Termeer shook his head. "It was MS, multiple sclerosis. She was becoming paralyzed. Her eyesight was going. I called on her at times, in a home at the Leyden Canal."

"A pitiful situation?"

"Not at all." Termeer seemed more relaxed now, talking easily. When Jo was still a little kid, Aunt Carolien would come to fetch Uncle, tease him on the stairs with her French lace underwear and high boots. She would wear a hat decorated with bird of paradise feathers. A most unusual woman.

"Not a, eh…?"

"For money?" Termeer asked. He didn't think so. He had seen Aunt Carolien with the milkman, and under a mailman who was pulling back before pushing in, but those were surely chance couplings, engaged in for sport. Aunt Carolien owned the tall gable house and lived on her rents. She also had investments.

"The home where she stayed while crippled was paid for by Uncle?"

No, there was no need. She was a self-supporting woman, self-ended too, without the now so acceptable euthanasia agreement with the city doctors: comfortably in her bath, after several double and cold jenevers, a plastic bag tucked over her head.

Jo Termeer smiled.

The commissaris waited.

"Aunt Carolien," Termeer said. "I really liked her."

Termeer told the commissaris that the two, uncle and landlady, would travel together. He was taken along a few times. Once the three of them were in Paris, in a flea market, searching for old books.
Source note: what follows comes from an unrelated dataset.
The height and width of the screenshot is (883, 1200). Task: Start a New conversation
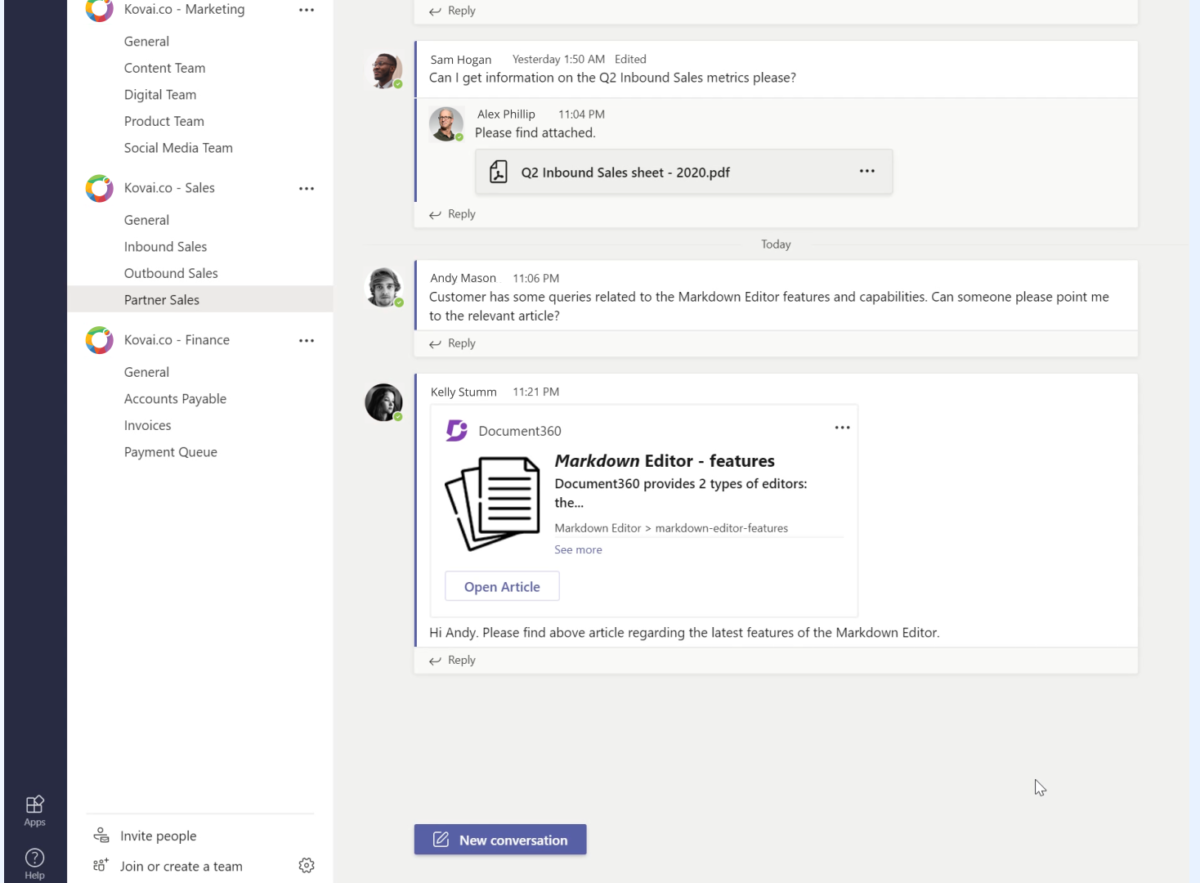point(500,839)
Uncle Bert saw an antique wheelchair but the merchant was an arrogant fellow, like so many Frenchmen, unwilling to deal with foreigners who maltreated his language. Later that afternoon they passed the wheelchair again. Carolien said, "I will be needing that soon." A premonition. The street merchant wasn't paying attention. Off went Aunt Caro-lien in the wheelchair, sagging to one side, drooling, spastic, her cheeks trembling, Uncle pushing the bizarre contraption, which was beautifully upholstered with fancy art needlework. One two three, gone!

"You too?"

Termeer grinned. "My job was to distract the merchant, pretend I was shoplifting, get myself caught and patted down. But there was nothing on me."

The commissaris nodded as he visualized the scene.